Last year, Roche traveled extensively in the US and beyond, promoting the idea that whites in South Africa were under attack, and at risk of ethnic cleansing.
Roche appeared not only at far-right conferences like American Renaissance and on a whole range of alt-right podcasts, but also in interviews with “alt-light” figures with large, crossover audiences, such as Stefan Molyneux and Mike Cernovich.
Through late last year and early this year, the idea of South African white genocide was picked up by ostensibly more mainstream figures.
Ann Coulter promoted the idea that white farmers were “the only real refugees” in a retweet of white nationalist Tara McCarthy.
Tucker Carlson’s claim in March that South Africa was “falling apart” due to land reform was dutifully reposted at reddit’s Trumpist hub, The Donald.
Katie Hopkins memorably visited South Africa in preparation for a documentary on the subject.
Willem Petzer, described by independent media organization Unicorn Riot as a “racist Internet pundit,” has been a guest of Proud Boys founder Gavin McInnes on his podcast, and hosted McInnes in return on his YouTube channel.
Meanwhile, petitions appeared appealing to Trump to accord special immigration status to white farmers, some attracting thousands of signatures.
In March, the alleged plight of the farmers became the subject of a campaign by News Corp tabloids in Australia.
In a preview of Trump’s response, the News Corp intervention led then-Australian minister of home affairs Peter Dutton to float a short-lived proposal to give preferential immigration treatment to white farmers.

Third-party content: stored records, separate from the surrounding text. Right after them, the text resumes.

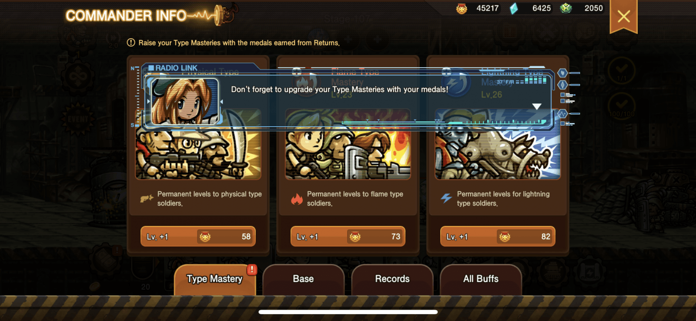This screenshot has height=321, width=696.
Task: Upgrade lightning type mastery for 82 medals
Action: click(x=498, y=237)
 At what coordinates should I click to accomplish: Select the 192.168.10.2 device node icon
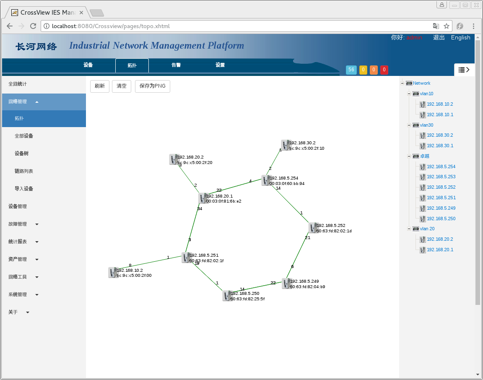coord(112,273)
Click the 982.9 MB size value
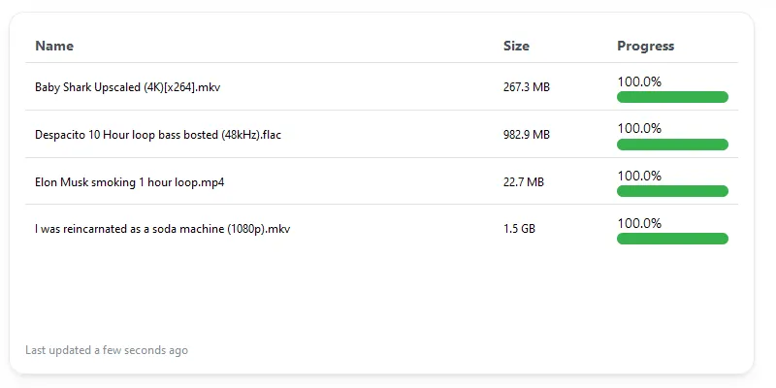The width and height of the screenshot is (776, 388). pyautogui.click(x=527, y=135)
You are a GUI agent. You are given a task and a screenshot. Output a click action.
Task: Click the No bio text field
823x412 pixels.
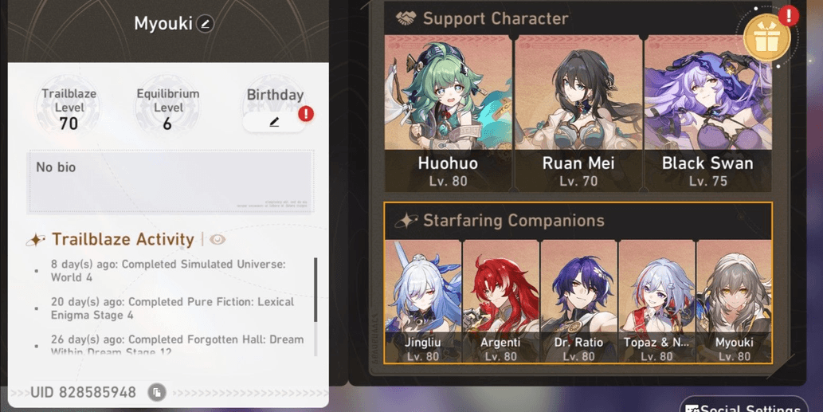170,182
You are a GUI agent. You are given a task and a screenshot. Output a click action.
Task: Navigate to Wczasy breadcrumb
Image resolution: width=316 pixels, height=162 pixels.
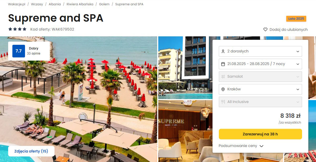37,4
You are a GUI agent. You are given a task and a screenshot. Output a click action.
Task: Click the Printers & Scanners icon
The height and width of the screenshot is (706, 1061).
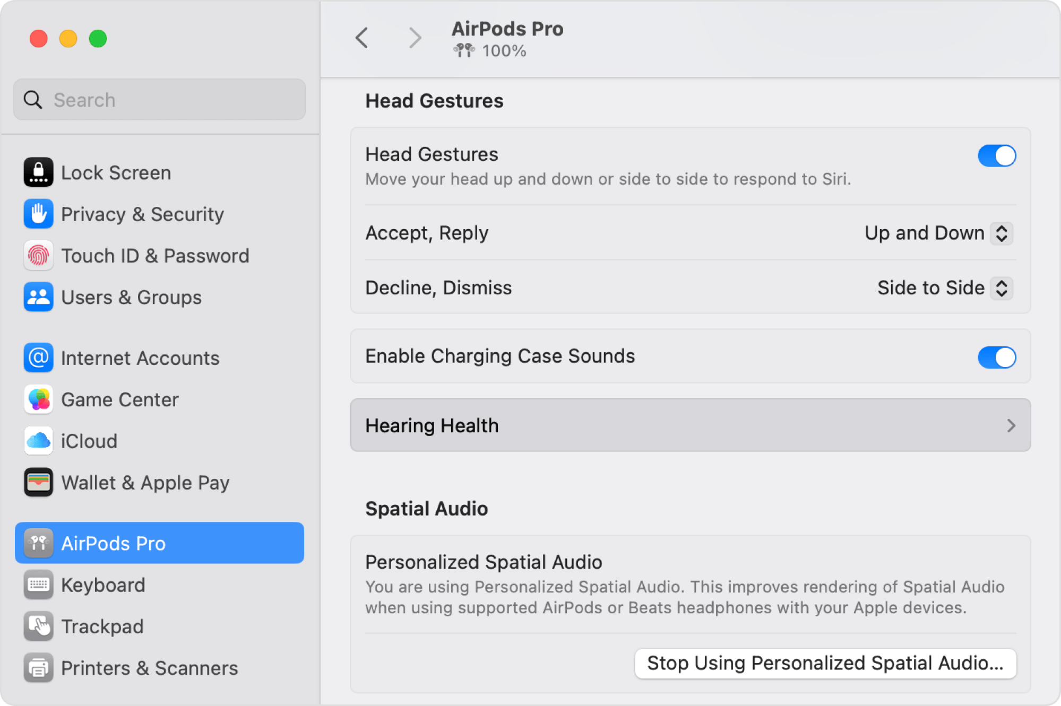38,668
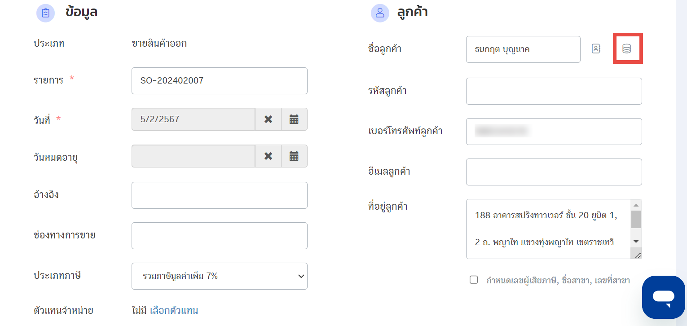
Task: Click the ช่องทางการขาย sales channel field
Action: tap(220, 236)
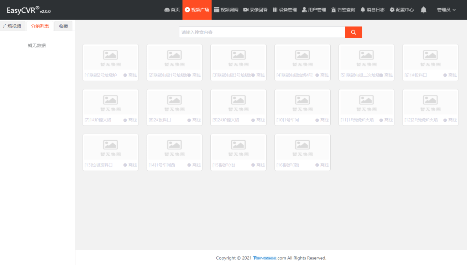Click the orange search magnifier button

pyautogui.click(x=353, y=32)
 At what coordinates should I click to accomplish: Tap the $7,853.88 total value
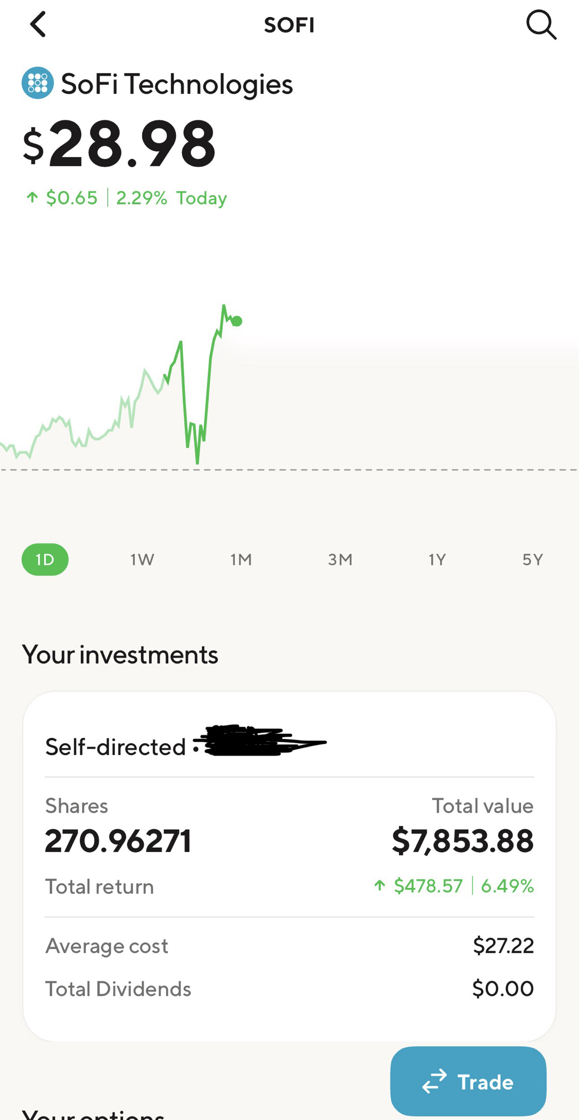point(463,841)
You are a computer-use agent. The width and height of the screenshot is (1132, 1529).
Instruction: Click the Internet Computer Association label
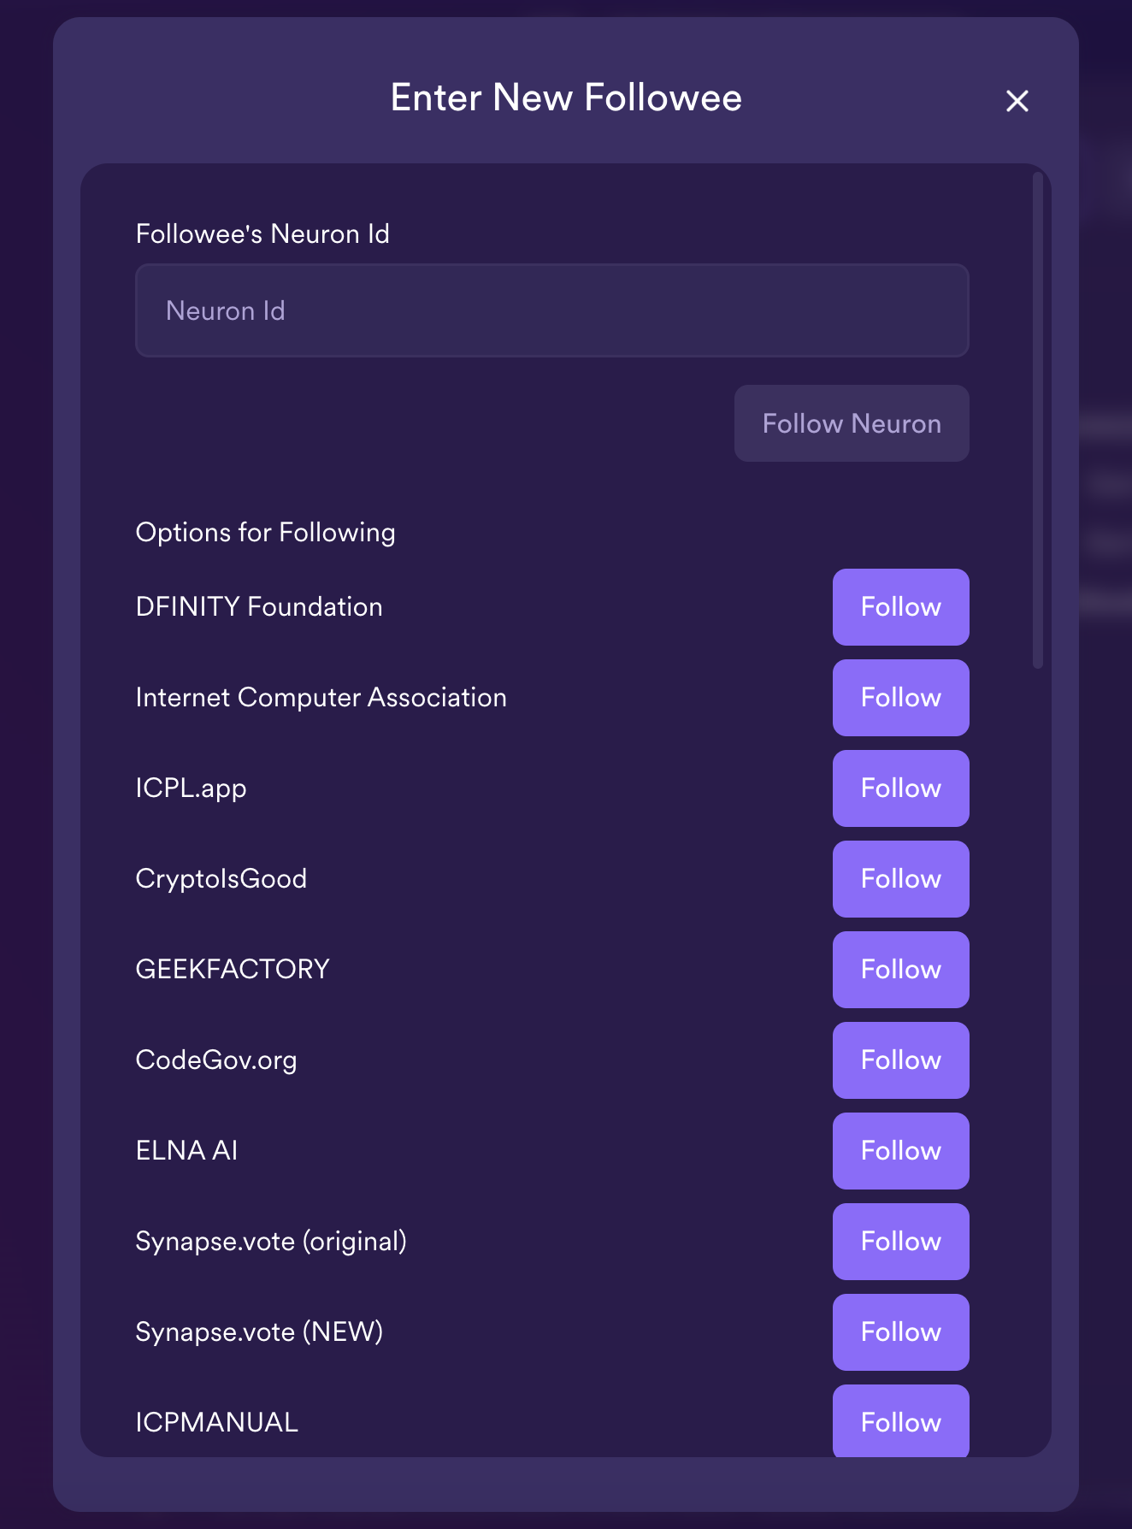(321, 698)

The move was praised by white nationalists on forums like Stormfront and cited by rightwingers of all kinds as evidence of the issue’s importance.
Roche and the Suidlanders claimed credit for the development. (As at this writing, Dutton was involved in an internecine struggle for Australia’s prime ministership.)
Rallies in several Australian cities drew hundreds of people to demonstrate on behalf of South African farmers and attracted politicians, including some from the governing Liberal Party. In the US, politicians reportedly met with members of other Afrikaner groups on the issue.
Since then, Lauren Southern, who has become one of the alt-right’s breakout e-celebrities, has completed and heavily promoted a documentary on the issue, entitled Farmlands.
That film was a centerpiece of her recent tour of Australia with Molyneux.
Southern, and her advocacy on the issue, received extensive promotion in News Corp properties.
On Monday last week, another Southern appearance indicated how important the issue was becoming to the big dogs in US right-wing media.
Talk radio host Michael Savage devoted an entire show to the issue, and presented Southern and Hopkins to his 11 million listeners to speak about their own trips to South Africa.
Savage — regularly described as one of the most influential talk radio hosts in the country — repeatedly described the situation as “genocide.”
When Southern was asked how people could support the farmers, she mentioned the Suidlanders and urged listeners to contact politicians about the issue.
Savage also promoted his own petition to Trump on behalf of the farmers.
On Twitter, he was incensed at Carlson receiving credit for the US president’s moves on the issue.
However, as in Australia, the crucial step in creating a policy proposal issue appears to have been advocacy by a News Corp outlet, in this case Tucker Carlson’s program. Indeed, News Corp now appears to be a crucial conduit for alt-right ideas to reach governments.
The development has been celebrated overnight by the racist far right, but so too has the whole process by which “white genocide” has become a matter of broader public debate.
Earlier this year, an anonymous podcaster on the white genocide-focused White Rabbit Radio said: “This was the province of Stormfront five, 10 years ago, white genocide in South Africa. Now it is mainstream.”